In this dissertation, individual splat analysis was initially performed with varying deposition rates to demonstrate the inherent capabilities of HVAF in producing partially molten and fully deformed splats. These splats exhibited minimal inflight particle oxidation at the nanoscale level and preserved aluminum reservoir within the NiCoCrAlY matrix, essential for the generation of a continuous α-Al₂O₃ scale and long-term oxidation resistance during thermal cycling.

A comprehensive understanding of the influence of hardware configurations, with particular emphasis on four distinct convergent-divergent secondary nozzle configurations and variable air-fuel pressures were also explored in this work. Longer nozzles enabled enhanced dwell time, leading to improved peening and denser microstructure, and that partially molten particles, often originating from feedstock containing crowns and satellite morphologies, contributed to splat boundary-based porosity. Minimal in-flight oxidation is confirmed by elemental mapping, with only nanoscale oxide formation at particle interfaces within coatings.

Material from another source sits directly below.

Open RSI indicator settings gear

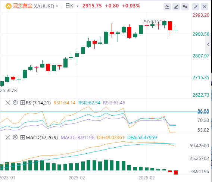[x=15, y=103]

Comparative studies of HVAF and HVOF techniques show that HVAF-deposited NiCoCrAlY coatings experienced less in-flight oxidation and provided superior resistance to high-temperature degradation. A short-term oxidation test at 1000 °C for 4 h was conducted to evaluate early-stage oxide formation and the initial coating response. These samples, together with the as-sprayed condition, were subsequently subjected to long-term oxidation at 1000 °C under ambient atmosphere for 12.5, 25, 50, and 100 h to examine progressive oxidation behaviour.

In summary, this research demonstrates the fundamental relationships between HVAF process parameters, powder composition, and the microstructural integrity of NiCoCrAlY coatings, contributing to the long-term reliability and sustainability of advanced gas turbine engines. The findings provide a foundation for future developments in bond coat materials, including compositional enhancements and process-modeling strategies for next-generation aerospace coatings.